Diana Banati n’est pas seulement présidente de l’Agence européenne de sécurité alimentaire. Elle est aussi membre de l’Ifsi (International life science institute) qui est le plus gros lobby international de l’agroalimentaire et des OGM. Elle doit démissionner.

Or, le fait que Mme Banati puisse présider le conseil d’administration de l’Efsa, et donc superviser les recommandations sur les OGM, est tout à fait inacceptable. D’autant plus que dans sa présentation, elle a nié être l’une des responsables de l’Ifsi. Ce n’est que quelques heures avant ma conférence de presse, [qui a eu lieu le 29 septembre], que l’Efsa a transformé la fiche biograpique de sa présidente, afin d’indiquer qu’elle était membre de l’Ifsi. Ils ont très bien compris qu’ils étaient en faute.

Que reprochez-vous à l’Ifsi?

L’Ifsi a déjà été impliqué, à plusieurs reprises, dans des tromperies sur des expertises. Cette instance a, par exemple, été retirée du comité d’expertise de l’Organisation mondiale de la santé, car ses experts avaient falsifié des rapports sur le tabac au nom des entreprises du tabac.

Vous demandez aussi le départ d’un autre responsable de l’Efsa…

Effectivement, je demande aussi la démission de Harry Kuipper, le président de la commission OGM de l’Efsa. Au niveau européen, il fait partie de l’organisation Entrasfood, dans laquelle on retrouve les même multinationales que dans l’Ifsi. Pour se présenter, cet organisme affirme que son objectif est de faciliter l’introduction des OGM en Europe pour pouvoir renforcer le poids des entreprises. 

Je demande ces démissions afin que soit enfin appliquée la demande des ministres européen de l’Environnement. En décembre 2008, ils avaient demandé la remise à plat de l’évaluation et de son fonctionnement et de ses membres.

Comment a réagi la Commission européenne à vos demandes?

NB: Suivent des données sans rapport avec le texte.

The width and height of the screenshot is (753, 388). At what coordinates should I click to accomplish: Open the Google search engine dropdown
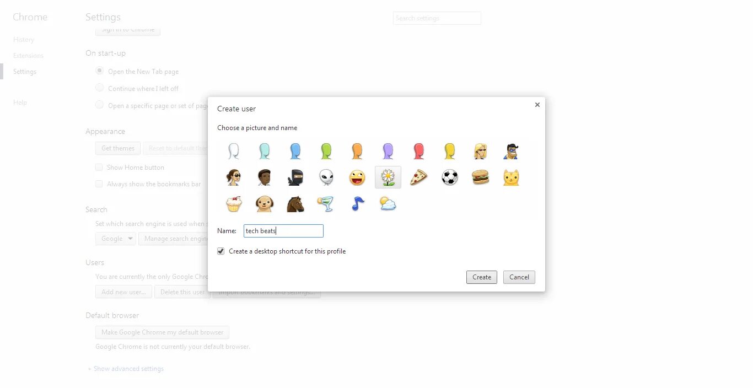pyautogui.click(x=115, y=239)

J’ai transmis cette demande au commissaire John Dalli dès le 14 juillet. Depuis, aucune réponse n’a été donnée. C’est ce qui nous a amené à rendre publiques ces informations. 

La nomination de la présidente de l’Efsa a pourtant respecté toutes les procédures… Elle a notamment été approuvée par le Parlement européen. Que faut-il changer? 

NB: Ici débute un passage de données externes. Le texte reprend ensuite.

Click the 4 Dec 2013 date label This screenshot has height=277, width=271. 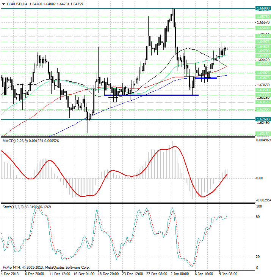11,274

Il est évident que le Parlement, la Commission et le Conseil n’ont pas été jusqu’au bout de leur travail lorsqu’ils ont eu à examiner cette candidature. Il faut vraiment réformer le mode de désignation, et que l’Efsa devienne une réelle structure indépendante, dotée de moyens financiers.

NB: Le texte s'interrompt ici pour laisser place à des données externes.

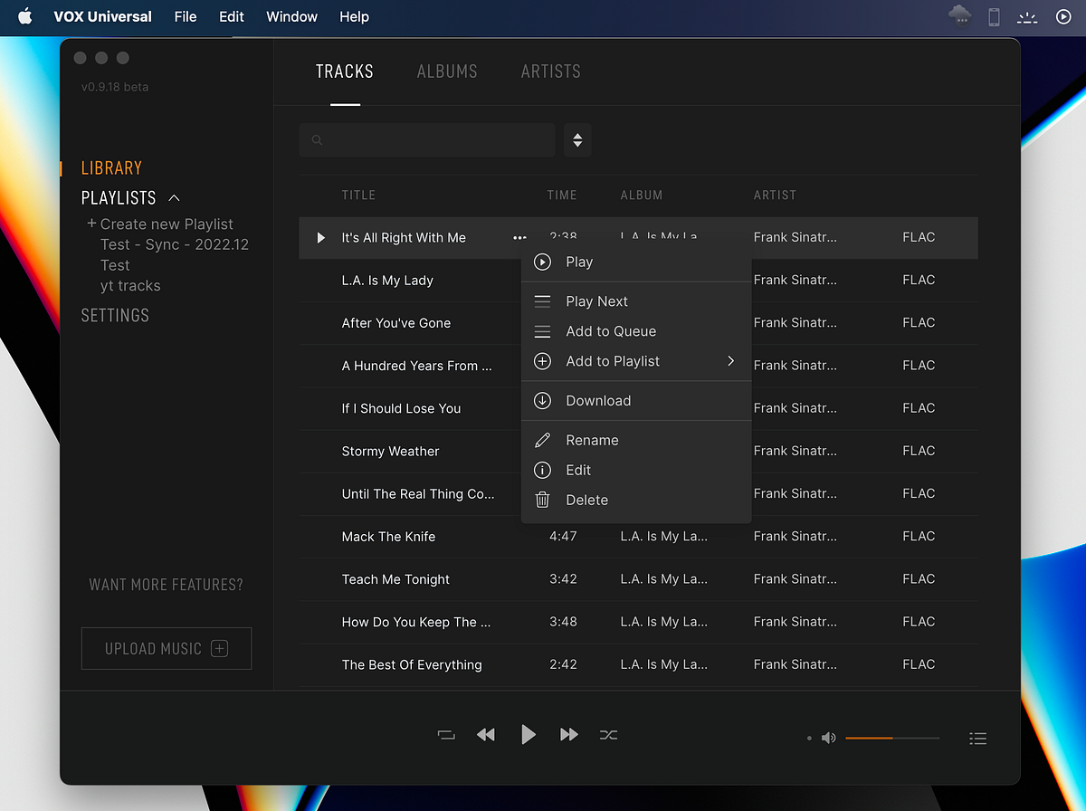Select the track Mack The Knife
Screen dimensions: 1086x811
389,536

Aujourd’hui, cette agence n’a pas de moyens financiers, et ne peut pas faire des évaluations indépendantes. Elle reprend donc les éléments données par les firmes et les lobbies. Mais à sa création, en 2002, les parlementaires ne pouvaient pas imaginer que cette agence était viciée dès son origine en étant aux mains des multinationales.